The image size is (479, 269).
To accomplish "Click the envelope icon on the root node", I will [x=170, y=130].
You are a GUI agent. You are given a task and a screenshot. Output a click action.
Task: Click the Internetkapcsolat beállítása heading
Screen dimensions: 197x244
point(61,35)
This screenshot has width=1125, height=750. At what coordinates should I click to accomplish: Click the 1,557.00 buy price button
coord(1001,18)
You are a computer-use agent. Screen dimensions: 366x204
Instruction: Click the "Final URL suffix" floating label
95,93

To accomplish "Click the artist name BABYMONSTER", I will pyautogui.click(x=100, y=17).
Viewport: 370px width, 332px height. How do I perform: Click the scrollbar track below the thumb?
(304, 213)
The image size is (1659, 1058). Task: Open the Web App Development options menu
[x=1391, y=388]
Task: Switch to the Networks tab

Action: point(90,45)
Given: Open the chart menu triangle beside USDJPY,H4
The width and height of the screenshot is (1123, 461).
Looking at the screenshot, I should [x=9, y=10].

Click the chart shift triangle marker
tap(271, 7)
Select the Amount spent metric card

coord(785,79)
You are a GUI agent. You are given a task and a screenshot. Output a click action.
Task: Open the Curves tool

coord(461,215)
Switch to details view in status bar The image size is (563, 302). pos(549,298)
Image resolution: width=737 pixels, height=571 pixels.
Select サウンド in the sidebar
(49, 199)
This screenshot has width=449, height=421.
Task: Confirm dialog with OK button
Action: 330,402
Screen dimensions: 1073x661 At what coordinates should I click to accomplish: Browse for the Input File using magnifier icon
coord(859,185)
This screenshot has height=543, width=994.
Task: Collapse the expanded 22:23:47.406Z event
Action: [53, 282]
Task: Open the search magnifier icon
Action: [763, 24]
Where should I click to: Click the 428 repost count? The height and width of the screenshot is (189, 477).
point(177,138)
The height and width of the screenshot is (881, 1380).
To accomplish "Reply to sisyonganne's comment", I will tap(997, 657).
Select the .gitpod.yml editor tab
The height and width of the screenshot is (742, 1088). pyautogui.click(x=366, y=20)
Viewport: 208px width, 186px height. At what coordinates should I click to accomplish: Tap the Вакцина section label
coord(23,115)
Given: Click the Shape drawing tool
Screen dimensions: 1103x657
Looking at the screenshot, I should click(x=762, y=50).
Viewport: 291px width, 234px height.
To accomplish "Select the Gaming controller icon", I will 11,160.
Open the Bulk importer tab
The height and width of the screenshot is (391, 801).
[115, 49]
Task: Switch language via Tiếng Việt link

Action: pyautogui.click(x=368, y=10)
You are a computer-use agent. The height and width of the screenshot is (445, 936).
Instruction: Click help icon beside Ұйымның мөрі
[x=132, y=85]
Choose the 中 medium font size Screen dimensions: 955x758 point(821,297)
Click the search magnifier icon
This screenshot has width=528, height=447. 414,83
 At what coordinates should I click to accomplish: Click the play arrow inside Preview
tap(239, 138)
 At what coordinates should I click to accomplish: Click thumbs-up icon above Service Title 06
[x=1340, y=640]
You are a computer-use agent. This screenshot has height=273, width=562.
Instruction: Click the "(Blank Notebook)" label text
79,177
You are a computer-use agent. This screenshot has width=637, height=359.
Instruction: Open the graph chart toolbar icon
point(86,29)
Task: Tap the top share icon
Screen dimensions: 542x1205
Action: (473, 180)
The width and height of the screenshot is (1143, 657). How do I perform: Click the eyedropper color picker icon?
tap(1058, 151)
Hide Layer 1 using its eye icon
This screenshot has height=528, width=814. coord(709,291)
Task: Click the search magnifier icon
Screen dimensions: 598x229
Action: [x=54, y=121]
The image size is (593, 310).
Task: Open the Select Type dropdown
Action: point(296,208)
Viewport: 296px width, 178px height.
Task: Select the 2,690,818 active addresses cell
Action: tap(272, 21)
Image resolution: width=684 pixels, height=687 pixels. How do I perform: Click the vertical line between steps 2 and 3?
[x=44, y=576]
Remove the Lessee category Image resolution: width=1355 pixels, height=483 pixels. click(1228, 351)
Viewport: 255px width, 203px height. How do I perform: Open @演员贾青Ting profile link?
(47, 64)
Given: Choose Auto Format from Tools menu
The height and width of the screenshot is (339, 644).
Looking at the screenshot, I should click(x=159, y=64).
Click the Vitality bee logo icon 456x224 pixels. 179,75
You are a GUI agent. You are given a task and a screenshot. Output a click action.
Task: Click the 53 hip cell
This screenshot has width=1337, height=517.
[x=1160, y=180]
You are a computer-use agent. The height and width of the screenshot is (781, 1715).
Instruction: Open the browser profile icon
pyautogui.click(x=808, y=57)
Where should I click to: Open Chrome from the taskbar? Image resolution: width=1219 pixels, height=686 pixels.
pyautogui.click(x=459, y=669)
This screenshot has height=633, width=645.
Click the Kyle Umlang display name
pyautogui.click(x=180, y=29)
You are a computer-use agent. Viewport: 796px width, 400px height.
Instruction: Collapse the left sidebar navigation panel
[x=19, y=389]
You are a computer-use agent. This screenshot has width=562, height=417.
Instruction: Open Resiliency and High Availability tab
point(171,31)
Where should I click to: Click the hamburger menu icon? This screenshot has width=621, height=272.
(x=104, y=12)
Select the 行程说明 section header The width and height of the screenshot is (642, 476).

PROBLEM
Return every entry exactly; no line may be missing.

EXERCISE OUTPUT
The image size is (479, 269).
To accomplish "Click the envelope icon on the root node", I will [x=170, y=130].
You are a GUI agent. You are given a task and a screenshot. Output a click action.
Task: Click the Internetkapcsolat beállítása heading
Screen dimensions: 197x244
point(61,35)
This screenshot has width=1125, height=750. At what coordinates should I click to accomplish: Click the 1,557.00 buy price button
coord(1001,18)
You are a computer-use agent. Screen dimensions: 366x204
Instruction: Click the "Final URL suffix" floating label
95,93

To accomplish "Click the artist name BABYMONSTER", I will pyautogui.click(x=100, y=17).
Viewport: 370px width, 332px height. How do I perform: Click the scrollbar track below the thumb?
(304, 213)
The image size is (1659, 1058). Task: Open the Web App Development options menu
[x=1391, y=388]
Task: Switch to the Networks tab

Action: point(90,45)
Given: Open the chart menu triangle beside USDJPY,H4
The width and height of the screenshot is (1123, 461).
Looking at the screenshot, I should [x=9, y=10].

Click the chart shift triangle marker
tap(271, 7)
Select the Amount spent metric card

coord(785,79)
You are a GUI agent. You are given a task and a screenshot. Output a click action.
Task: Open the Curves tool

coord(461,215)
Switch to details view in status bar The image size is (563, 302). pos(549,298)
Image resolution: width=737 pixels, height=571 pixels.
Select サウンド in the sidebar
(49, 199)
This screenshot has width=449, height=421.
Task: Confirm dialog with OK button
Action: 330,402
Screen dimensions: 1073x661 At what coordinates should I click to accomplish: Browse for the Input File using magnifier icon
coord(859,185)
This screenshot has height=543, width=994.
Task: Collapse the expanded 22:23:47.406Z event
Action: [53, 282]
Task: Open the search magnifier icon
Action: [763, 24]
Where should I click to: Click the 428 repost count? The height and width of the screenshot is (189, 477).
point(177,138)
The height and width of the screenshot is (881, 1380).
To accomplish "Reply to sisyonganne's comment", I will tap(997, 657).
Select the .gitpod.yml editor tab
The height and width of the screenshot is (742, 1088). pyautogui.click(x=366, y=20)
Viewport: 208px width, 186px height. At what coordinates should I click to accomplish: Tap the Вакцина section label
coord(23,115)
Given: Click the Shape drawing tool
Screen dimensions: 1103x657
Looking at the screenshot, I should click(x=762, y=50).
Viewport: 291px width, 234px height.
To accomplish "Select the Gaming controller icon", I will 11,160.
Open the Bulk importer tab
The height and width of the screenshot is (391, 801).
[115, 49]
Task: Switch language via Tiếng Việt link

Action: pyautogui.click(x=368, y=10)
You are a computer-use agent. The height and width of the screenshot is (445, 936).
Instruction: Click help icon beside Ұйымның мөрі
[x=132, y=85]
Choose the 中 medium font size Screen dimensions: 955x758 point(821,297)
Click the search magnifier icon
This screenshot has width=528, height=447. 414,83
 At what coordinates should I click to accomplish: Click the play arrow inside Preview
tap(239, 138)
 At what coordinates should I click to accomplish: Click thumbs-up icon above Service Title 06
[x=1340, y=640]
You are a computer-use agent. This screenshot has height=273, width=562.
Instruction: Click the "(Blank Notebook)" label text
79,177
You are a computer-use agent. This screenshot has width=637, height=359.
Instruction: Open the graph chart toolbar icon
point(86,29)
Task: Tap the top share icon
Screen dimensions: 542x1205
Action: (473, 180)
The width and height of the screenshot is (1143, 657). How do I perform: Click the eyedropper color picker icon?
tap(1058, 151)
Hide Layer 1 using its eye icon
This screenshot has height=528, width=814. coord(709,291)
Task: Click the search magnifier icon
Screen dimensions: 598x229
Action: [x=54, y=121]
The image size is (593, 310).
Task: Open the Select Type dropdown
Action: point(296,208)
Viewport: 296px width, 178px height.
Task: Select the 2,690,818 active addresses cell
Action: tap(272, 21)
Image resolution: width=684 pixels, height=687 pixels. How do I perform: Click the vertical line between steps 2 and 3?
[x=44, y=576]
Remove the Lessee category Image resolution: width=1355 pixels, height=483 pixels. click(1228, 351)
Viewport: 255px width, 203px height. How do I perform: Open @演员贾青Ting profile link?
(47, 64)
Given: Choose Auto Format from Tools menu
The height and width of the screenshot is (339, 644).
Looking at the screenshot, I should click(x=159, y=64).
Click the Vitality bee logo icon 456x224 pixels. 179,75
You are a GUI agent. You are given a task and a screenshot. Output a click action.
Task: Click the 53 hip cell
This screenshot has width=1337, height=517.
[x=1160, y=180]
You are a computer-use agent. The height and width of the screenshot is (781, 1715).
Instruction: Open the browser profile icon
pyautogui.click(x=808, y=57)
Where should I click to: Open Chrome from the taskbar? Image resolution: width=1219 pixels, height=686 pixels.
pyautogui.click(x=459, y=669)
This screenshot has height=633, width=645.
Click the Kyle Umlang display name
pyautogui.click(x=180, y=29)
You are a computer-use agent. Viewport: 796px width, 400px height.
Instruction: Collapse the left sidebar navigation panel
[x=19, y=389]
You are a computer-use agent. This screenshot has width=562, height=417.
Instruction: Open Resiliency and High Availability tab
point(171,31)
Where should I click to: Click the hamburger menu icon? This screenshot has width=621, height=272.
(x=104, y=12)
Select the 行程说明 section header The width and height of the screenshot is (642, 476).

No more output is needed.